Die Wasserfreunde haben ihren Trainer entlassen

Ex-Trainer Andras Gyöngyösi (Foto: Wasserfreunde Spandau 04)

Spandau. Vor den entscheidenden Spielen in der Meisterschaft und Pokal haben sich die Wasserfreunde Spandau 04 von ihrem Coach Andras Gyöngyösi getrennt.

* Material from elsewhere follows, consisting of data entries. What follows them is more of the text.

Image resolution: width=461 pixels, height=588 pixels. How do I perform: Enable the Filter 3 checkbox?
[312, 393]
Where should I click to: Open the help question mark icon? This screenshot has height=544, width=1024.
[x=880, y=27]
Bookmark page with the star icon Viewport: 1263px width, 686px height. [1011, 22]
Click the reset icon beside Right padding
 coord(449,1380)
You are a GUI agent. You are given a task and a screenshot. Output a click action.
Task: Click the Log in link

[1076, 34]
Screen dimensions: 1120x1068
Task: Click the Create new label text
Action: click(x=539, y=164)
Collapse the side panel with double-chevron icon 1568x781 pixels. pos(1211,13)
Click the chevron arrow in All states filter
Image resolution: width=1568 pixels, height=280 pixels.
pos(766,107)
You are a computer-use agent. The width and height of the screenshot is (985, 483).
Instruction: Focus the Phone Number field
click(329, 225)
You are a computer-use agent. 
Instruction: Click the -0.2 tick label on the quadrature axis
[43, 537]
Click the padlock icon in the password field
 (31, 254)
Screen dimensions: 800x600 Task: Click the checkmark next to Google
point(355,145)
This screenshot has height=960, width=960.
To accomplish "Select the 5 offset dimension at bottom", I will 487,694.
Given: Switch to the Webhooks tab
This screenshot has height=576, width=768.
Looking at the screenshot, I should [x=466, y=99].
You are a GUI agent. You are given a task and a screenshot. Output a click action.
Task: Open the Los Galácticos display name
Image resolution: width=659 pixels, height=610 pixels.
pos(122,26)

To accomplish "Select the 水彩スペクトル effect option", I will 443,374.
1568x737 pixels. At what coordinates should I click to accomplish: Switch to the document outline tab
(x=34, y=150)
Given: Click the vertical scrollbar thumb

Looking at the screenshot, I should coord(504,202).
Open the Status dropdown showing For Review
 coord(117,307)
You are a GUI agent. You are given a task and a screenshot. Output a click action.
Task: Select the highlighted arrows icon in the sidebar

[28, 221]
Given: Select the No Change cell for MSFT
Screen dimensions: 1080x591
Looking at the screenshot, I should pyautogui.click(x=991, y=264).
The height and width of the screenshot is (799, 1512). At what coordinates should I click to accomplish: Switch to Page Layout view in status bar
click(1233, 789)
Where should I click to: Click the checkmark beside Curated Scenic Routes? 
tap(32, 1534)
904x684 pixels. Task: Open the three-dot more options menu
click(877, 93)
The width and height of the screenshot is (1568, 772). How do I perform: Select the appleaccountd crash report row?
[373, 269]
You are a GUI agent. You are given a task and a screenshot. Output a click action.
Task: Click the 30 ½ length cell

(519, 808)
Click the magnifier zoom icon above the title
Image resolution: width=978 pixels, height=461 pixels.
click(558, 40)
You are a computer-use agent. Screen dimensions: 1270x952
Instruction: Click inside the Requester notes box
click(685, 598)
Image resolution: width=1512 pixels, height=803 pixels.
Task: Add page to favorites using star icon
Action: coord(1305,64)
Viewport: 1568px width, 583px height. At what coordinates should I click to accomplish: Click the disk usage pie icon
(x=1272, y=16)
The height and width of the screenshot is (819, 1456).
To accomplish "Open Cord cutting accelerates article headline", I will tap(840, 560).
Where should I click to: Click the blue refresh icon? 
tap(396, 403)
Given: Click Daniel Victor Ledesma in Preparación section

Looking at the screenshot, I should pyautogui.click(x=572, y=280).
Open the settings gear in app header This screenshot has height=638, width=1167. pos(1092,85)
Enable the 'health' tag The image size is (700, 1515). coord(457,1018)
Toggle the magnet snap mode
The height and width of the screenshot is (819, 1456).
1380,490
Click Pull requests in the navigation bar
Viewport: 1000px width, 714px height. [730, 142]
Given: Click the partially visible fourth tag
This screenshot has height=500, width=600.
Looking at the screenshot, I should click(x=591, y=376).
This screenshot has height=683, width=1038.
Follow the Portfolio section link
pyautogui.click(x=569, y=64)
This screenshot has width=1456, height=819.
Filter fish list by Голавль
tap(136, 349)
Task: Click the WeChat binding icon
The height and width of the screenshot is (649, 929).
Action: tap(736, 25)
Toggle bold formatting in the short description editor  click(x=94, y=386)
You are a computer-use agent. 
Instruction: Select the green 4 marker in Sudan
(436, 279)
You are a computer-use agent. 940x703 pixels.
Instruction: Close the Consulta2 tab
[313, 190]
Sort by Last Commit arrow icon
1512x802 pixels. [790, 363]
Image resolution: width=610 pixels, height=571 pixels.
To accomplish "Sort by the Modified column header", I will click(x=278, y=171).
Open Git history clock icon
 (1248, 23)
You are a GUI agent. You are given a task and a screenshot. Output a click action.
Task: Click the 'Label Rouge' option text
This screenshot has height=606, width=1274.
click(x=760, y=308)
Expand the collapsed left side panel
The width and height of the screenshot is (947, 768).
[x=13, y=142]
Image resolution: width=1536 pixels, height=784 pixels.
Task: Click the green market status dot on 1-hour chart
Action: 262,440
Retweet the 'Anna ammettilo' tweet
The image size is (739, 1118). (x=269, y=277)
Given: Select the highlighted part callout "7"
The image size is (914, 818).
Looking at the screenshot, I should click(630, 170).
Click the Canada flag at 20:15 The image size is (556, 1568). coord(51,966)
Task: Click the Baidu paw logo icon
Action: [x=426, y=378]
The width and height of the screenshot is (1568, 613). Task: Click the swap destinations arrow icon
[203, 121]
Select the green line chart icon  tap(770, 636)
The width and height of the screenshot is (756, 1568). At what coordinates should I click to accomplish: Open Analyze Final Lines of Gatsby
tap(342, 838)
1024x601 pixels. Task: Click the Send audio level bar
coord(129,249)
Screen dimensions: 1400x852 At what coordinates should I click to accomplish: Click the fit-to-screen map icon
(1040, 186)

Zwischen Mannschaft sowie Verein und dem Ungarn seien "unüberbrückbare Differenzen" entstanden, die eine weitere Zusammenarbeit unmöglich machten, teilten die Wasserfreunde mit. "Zu einem guten Trainer gehört neben fachlichem Know-how auch eine solide Sozialkompetenz und ein menschlich-korrekter Umgang mit allen Spielern", erklärte Präsident Hagen Stamm. Daran scheint es Gyöngyösi gefehlt zu haben. Immer wieder gab es Klagen aus dem Team über Beschimpfungen und wenig motivierende Ansprachen. Und das, obwohl die Saison für den Verein bisher weitgehend nach Plan verlaufen ist. Er steht erneut in den Endspielen um den deutschen Wasserball-Pokal, die am 9. und 10. Mai in Hannover ausgetragen werden. Spandau bekommt es dort im Halbfinale zunächst mit Erzrivalen ASC Duisburg zu tun.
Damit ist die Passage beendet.